3. While most of us don’t like to eat in silence (also highly recommended in traditional cultures), stuffing ourselves as we watch the latest series on Netflix is another habit that is hard to let go. We barely pay attention to what we eat and how much we eat, as long as it tastes mind-numbingly good. In the process losing our connection with what our body is telling us, until it’s too late and we are utterly and completely stuffed.

Unfortunately, our work, commitments and deadlines don’t leave us much room or space to create right habits until an illness forces us to do so.
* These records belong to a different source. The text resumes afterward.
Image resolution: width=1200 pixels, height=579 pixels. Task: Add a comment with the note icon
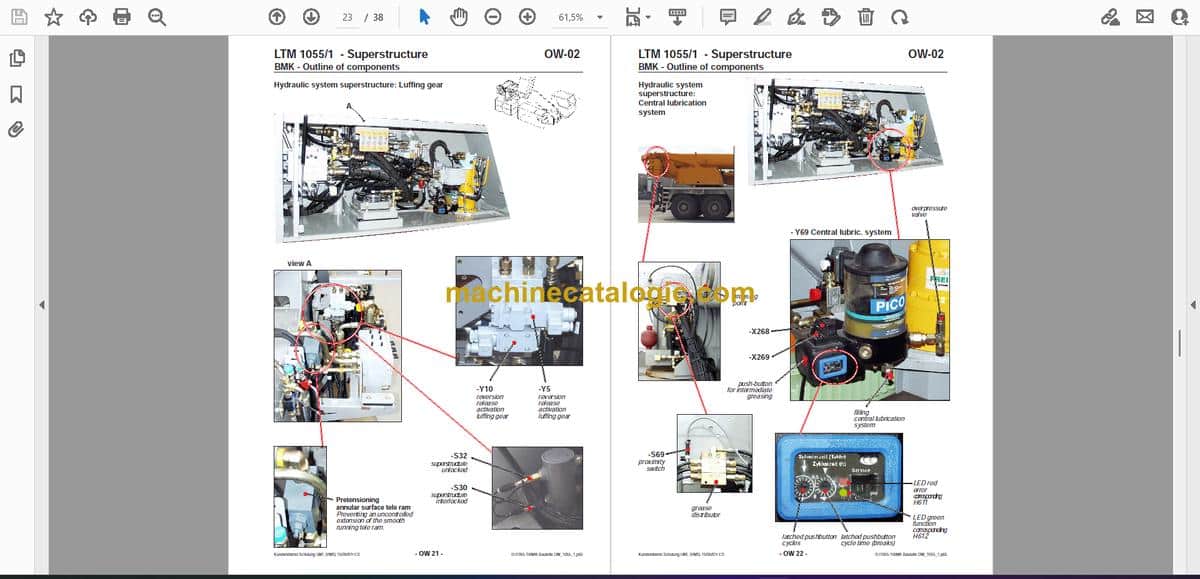coord(728,17)
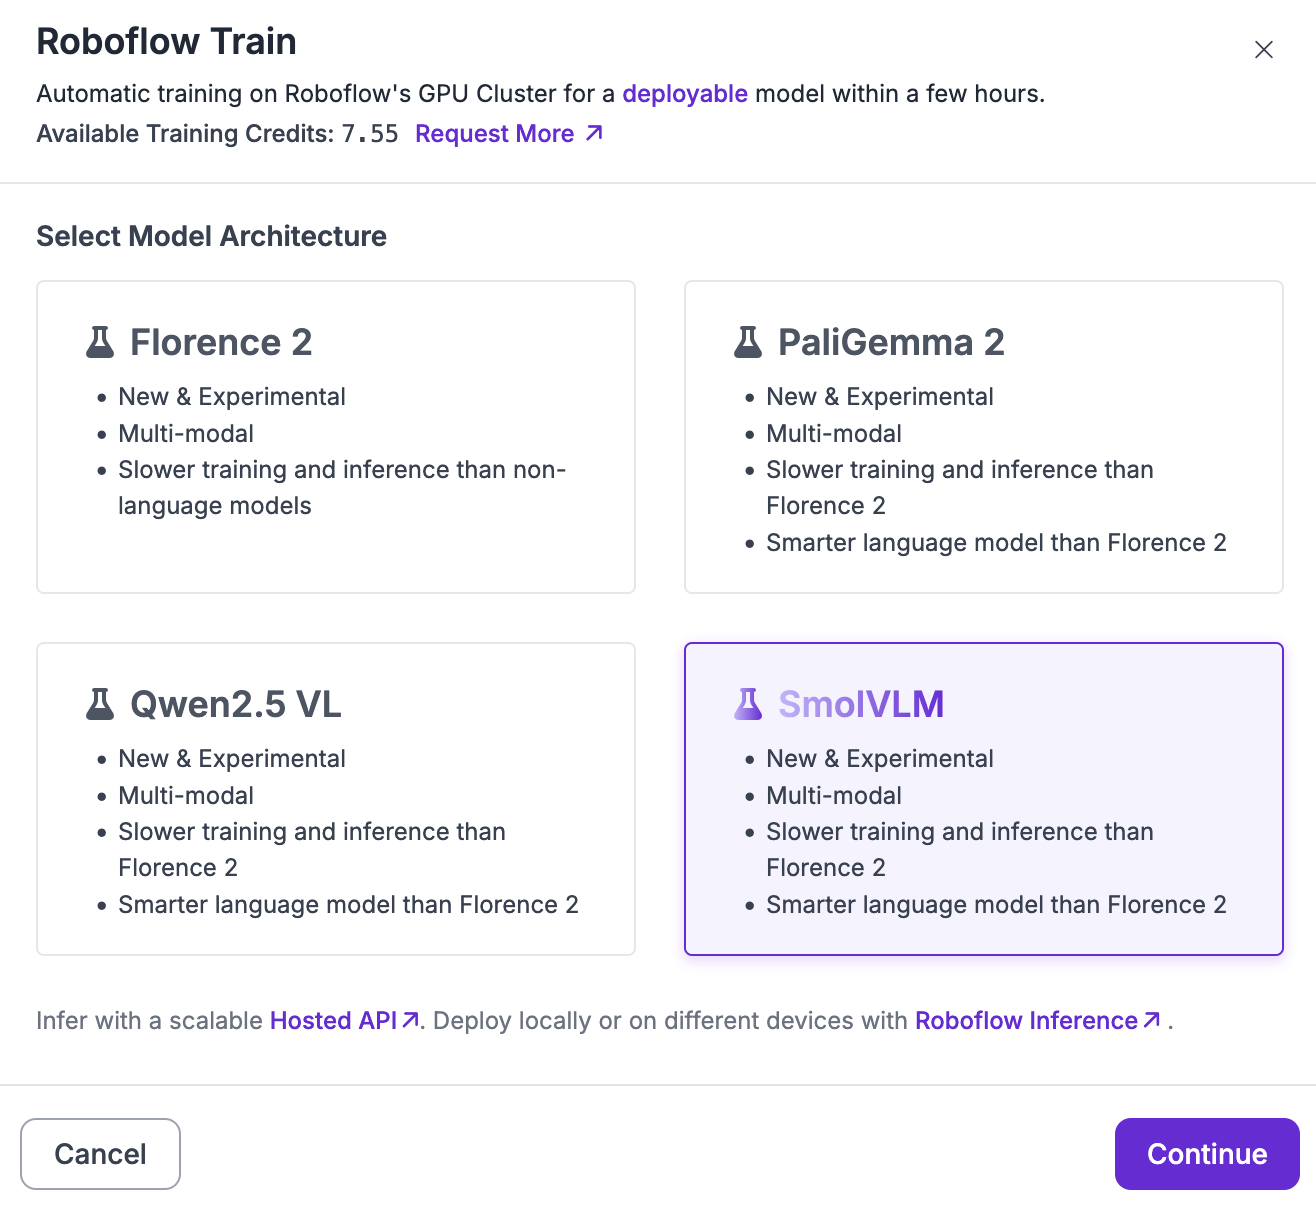The height and width of the screenshot is (1206, 1316).
Task: Open the Roboflow Inference link
Action: [1026, 1021]
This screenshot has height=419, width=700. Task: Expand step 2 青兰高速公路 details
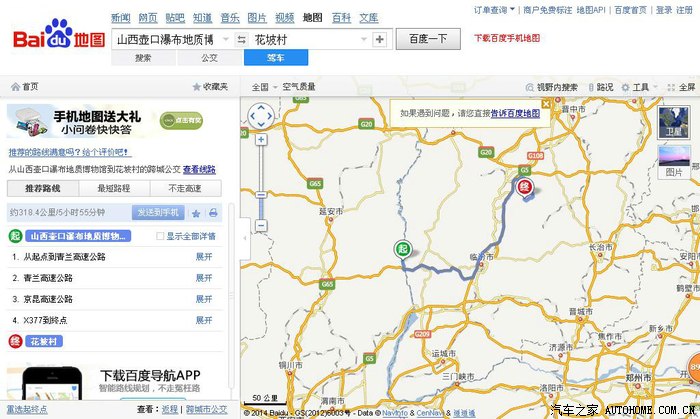(204, 278)
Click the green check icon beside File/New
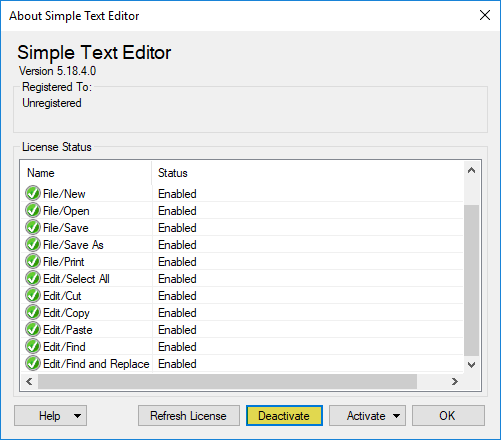Screen dimensions: 501x440 tap(33, 193)
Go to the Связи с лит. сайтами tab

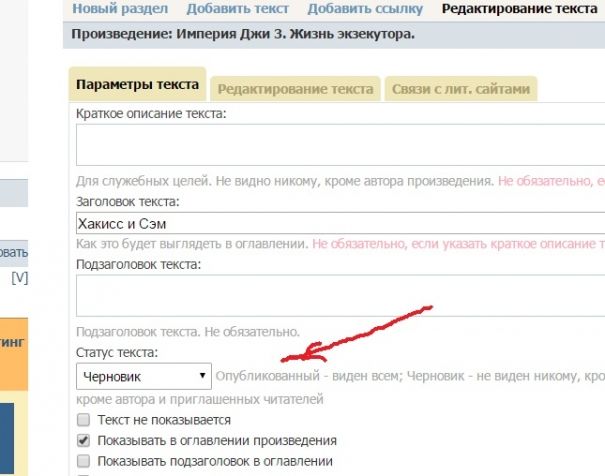460,88
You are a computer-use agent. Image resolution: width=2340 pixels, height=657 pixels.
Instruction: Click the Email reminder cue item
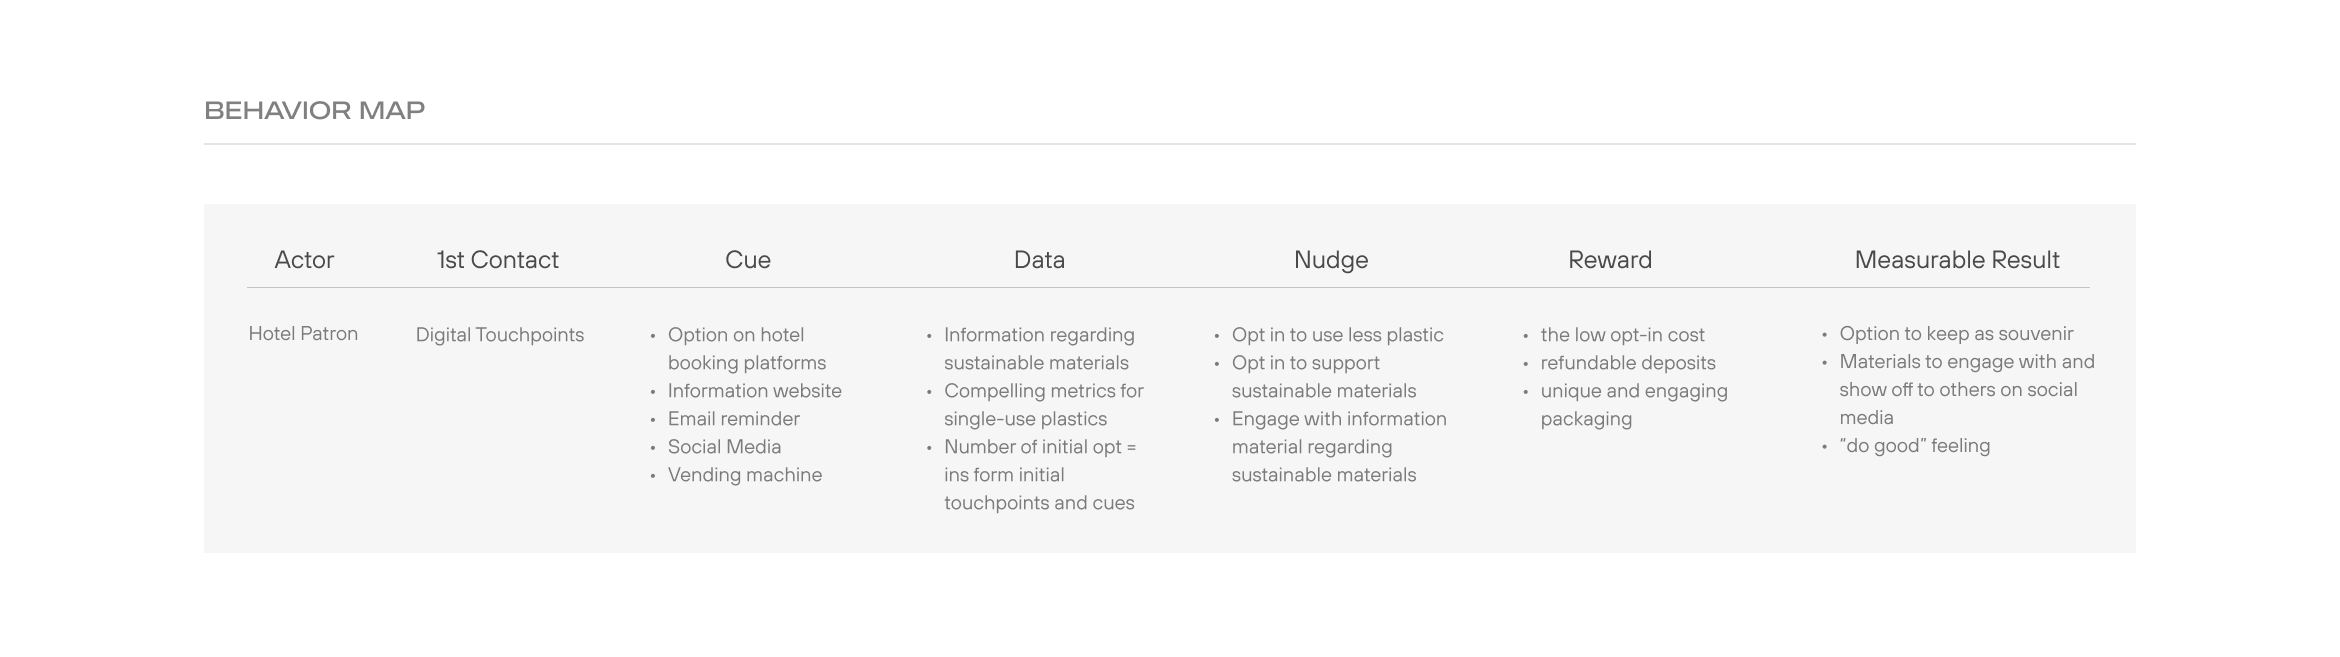point(733,419)
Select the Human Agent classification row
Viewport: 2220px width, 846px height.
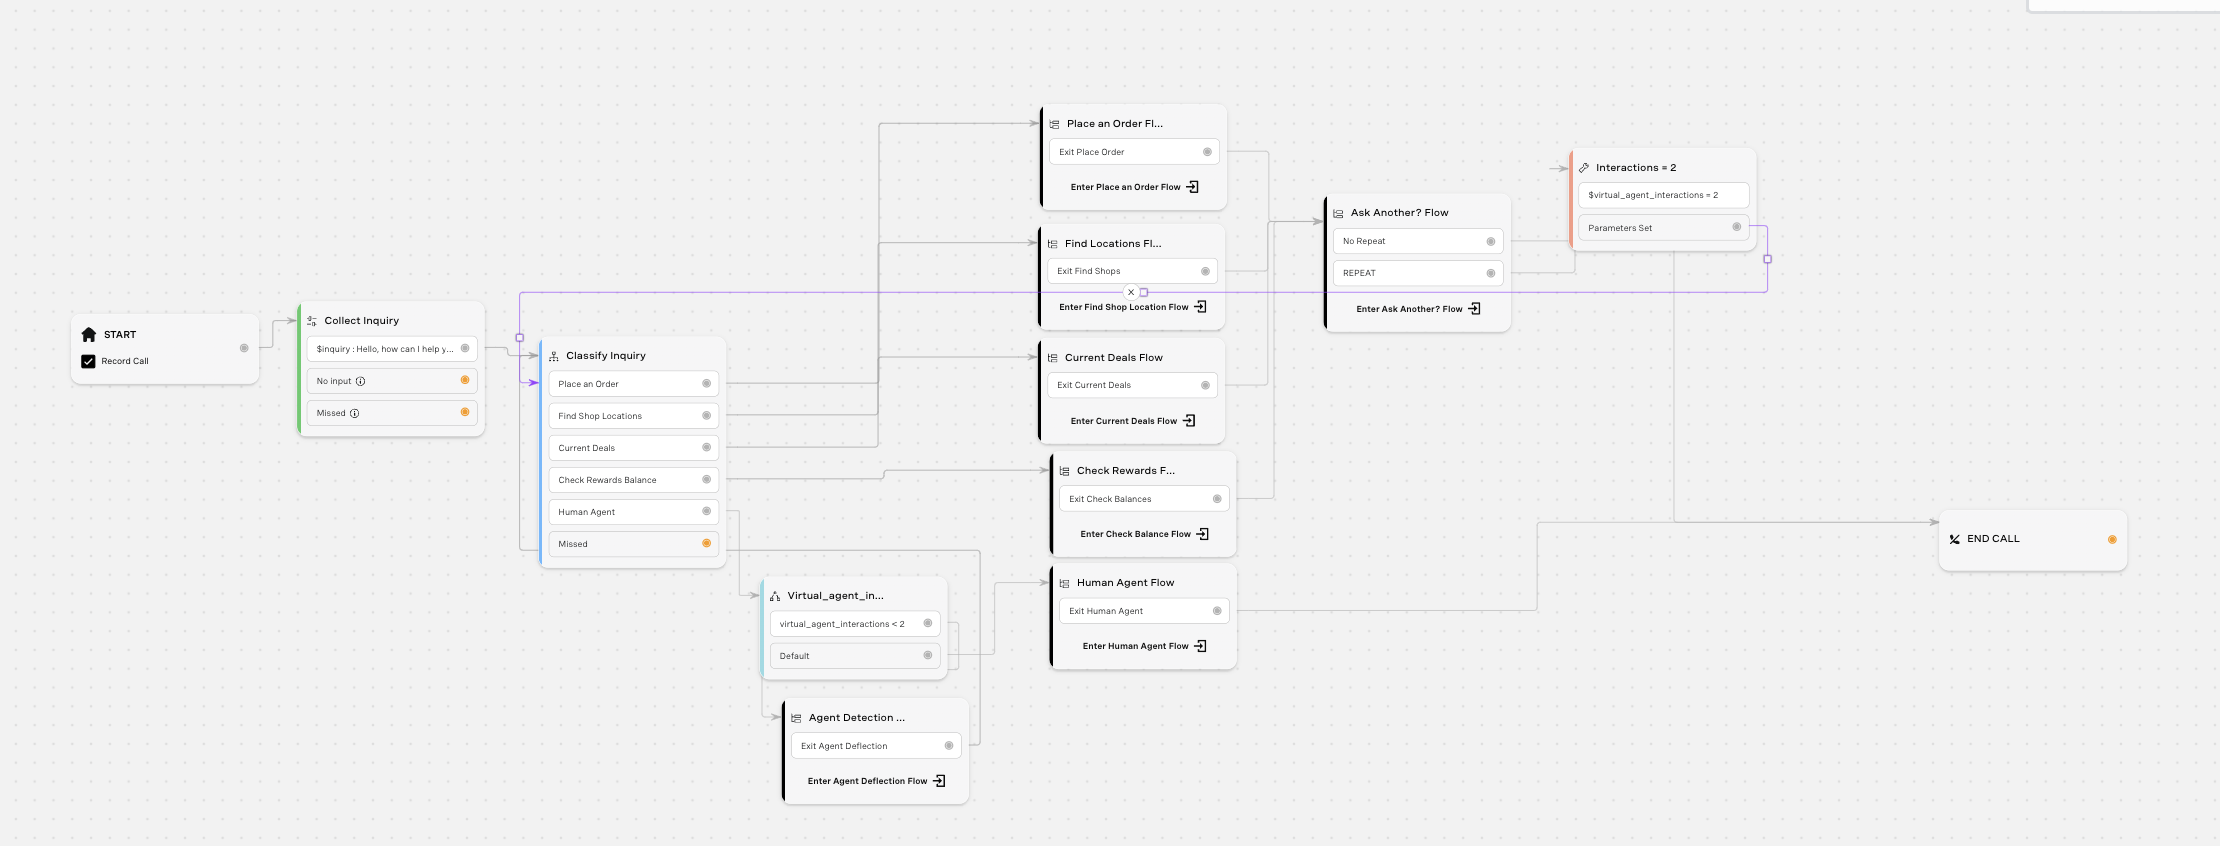pyautogui.click(x=633, y=512)
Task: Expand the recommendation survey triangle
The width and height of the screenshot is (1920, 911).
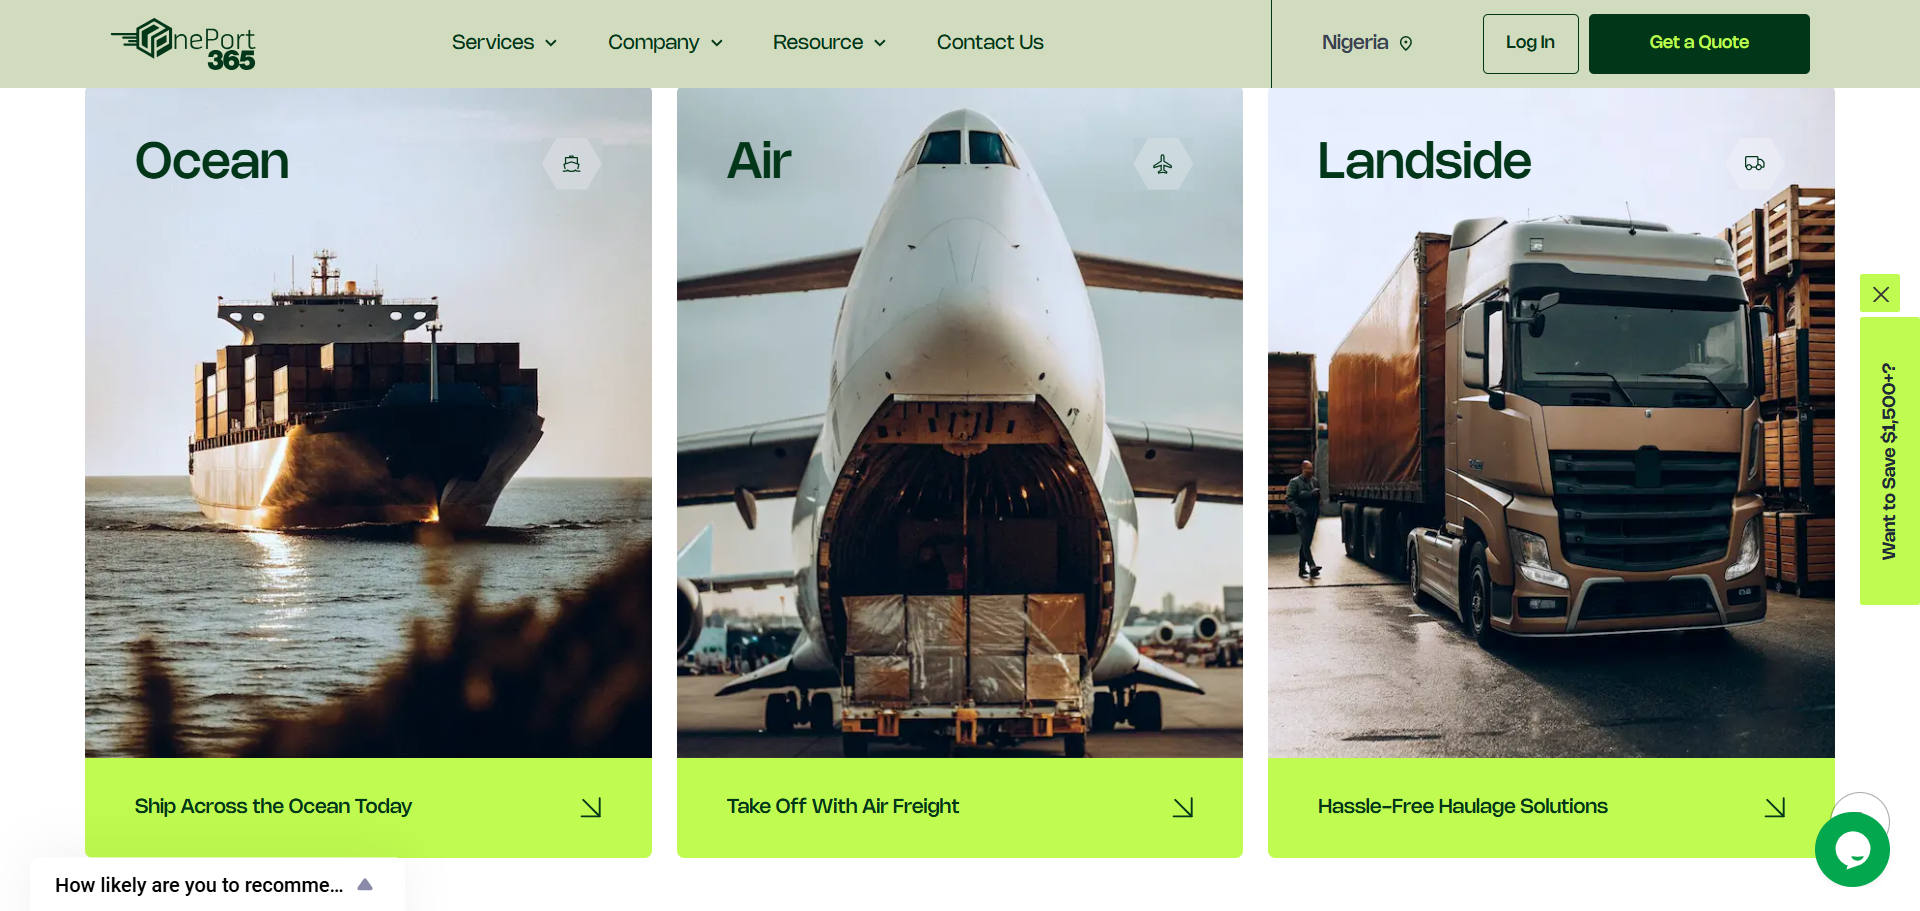Action: (365, 884)
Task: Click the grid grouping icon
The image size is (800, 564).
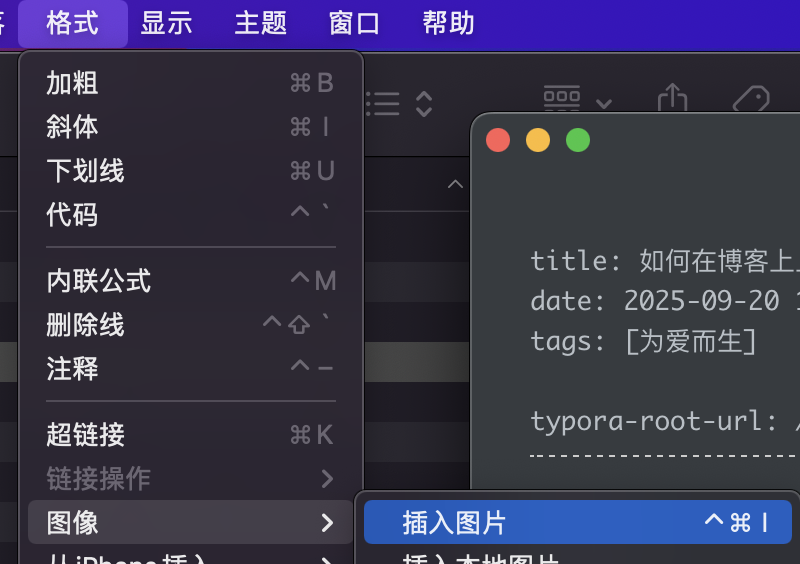Action: [x=562, y=99]
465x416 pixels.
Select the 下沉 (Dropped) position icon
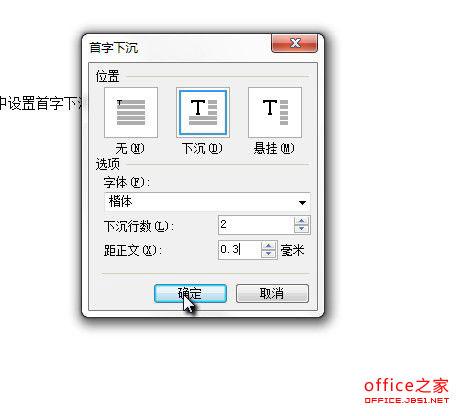click(203, 112)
But there are some simple steps we can take to create better eating habits and reduce these deviations. These are logical and supported not just by external research but most importantly by our body’s intuitive intelligence. Outlined below are a few of these:

1) Tune in and understand your body’s needs and biorhythm. Not what your mind desires and wishes but what your body needs to function optimally. Pay attention to how you feel not just while you eat your meals but how you feel after. Bringing this simple awareness regularly will help you better understand your physiology.

2) Let the last full meal of the day be around the time the sun sets. If life doesn’t permit this luxury, eat lighter and smaller meals to avoid high glucose and cortisol levels that accompany regular late-night binge/ heavy eating. Traditional societies always made a correlation between the external sun and the corresponding fire element/agni within the body. They understood that when the fire element outside tapered off, the body’s metabolic activity naturally slowed down too. This is being increasingly corroborated by research.

3) Set a pattern for your meals. As much as possible set a time for your meals and eat consistently at that time. This way your body can predict the upcoming meal and will be ready to activate the necessary digestive juices. Don’t confuse your body by eating at 1pm one day and 4pm on another. Erratic eating can cause a stir within our digestive system and lead to multiple health issues.

4) Give your digestive system adequate rest before the next meal. Just like you need regular rest and restoration, so do your digestive organs. Avoid dumping food into your system at short intervals and over-working your organs. Eat when hungry.

5) Final piece of advice — stop gravitating between a “see food diet” and a “cucumber only diet”. Instead eat freshly prepared, warm, easy to digest and nutrient rich food. If accessing freshly prepared food everyday is challenging, combine your meals with fresh fruits (preferably before the main course) and salads so that there is some element of freshness in your diet.

As the Chinese Lin Yutang inventor, linguist and philosopher once wisely said, “Our lives are not in the lap of the gods, but in the lap of our cooks.”